Mafia Raaj is a 1998 Indian Hindi-language crime drama film directed by Yeshwantt and produced by Ashok Ratan, starring Mithun Chakraborty, Ayesha Jhulka, Shakti Kapoor and Sadashiv Amrapurkar.

== Plot ==
Inspector Suraj is successful in maintaining peace and order in his village and is hence transferred to the city to keep the Mafia under control. Suraj moves to the city along with her sister, Chanda. In the city he crosses path with dangerous underworld dons Dhanpat Jaggal and his brother Jacky Jaggal. To teach Suraj a lesson, the duo rape his sister and kill his father.

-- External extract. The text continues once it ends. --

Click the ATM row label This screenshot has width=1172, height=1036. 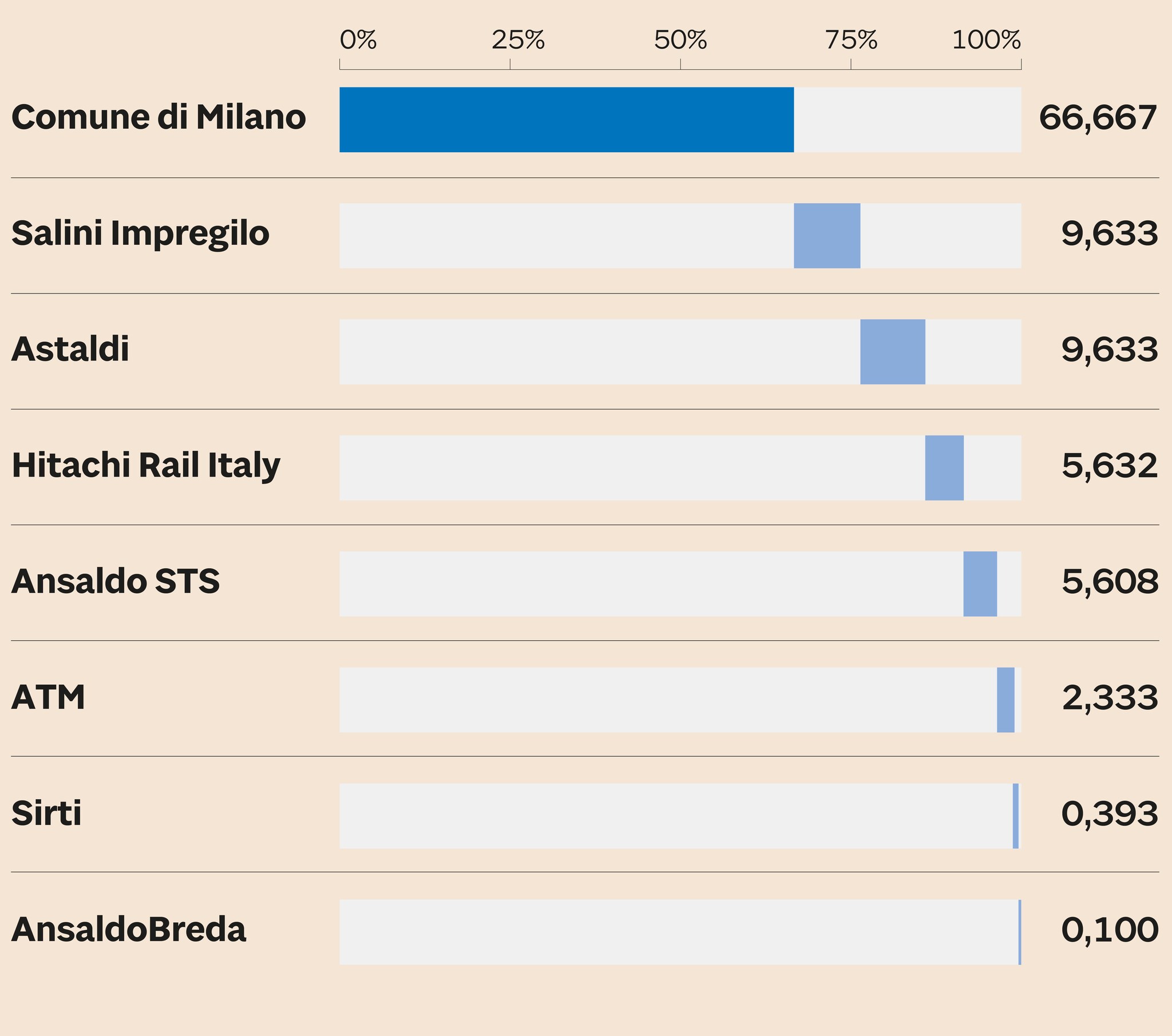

Now Suraj has to go against the law to get his family justice.

== Cast ==
- Mithun Chakraborty as Inspector Suraj
- Ayesha Jhulka as Kanchan
- Shakti Kapoor as Suratmal
- Sadashiv Amrapurkar as Laturkar
- Kiran Kumar as Dhanpat Jagkaal
- Rami Reddy as Babu Bangda
- Aloknath as Lawyer Satyaprakash
- Brij Gopal as Kabir Bangda
- Arjun as Jacky
- Tej Sapru as Inspector Ghag
- Pramod Moutho as Police Commissioner Jumbo
- Karina Grover as Chanda, Suraj’s Sisters an item number (Special Appearance)

== Music ==
1. "Chhoomantar" – Poornima, Bali Brahmabhatt; Sudesh Bhosle
2. "Dilruba Dilruba" – Suchitra Krishnamurthy
3. "Hungama Hai Teri Jawani" – Udit Narayan, Kavita Krishnamurthy
4. "Mainu Laagi Hai Su-Su" – Abhijeet, Sadhana Sargam

==Reception==
Mukhtar Anjoom of Deccan Herald opined that "Mithun might make perfect business sense to his producers. But, watching him in such supremely stupid roles must be no mean task even to his dwindling fans".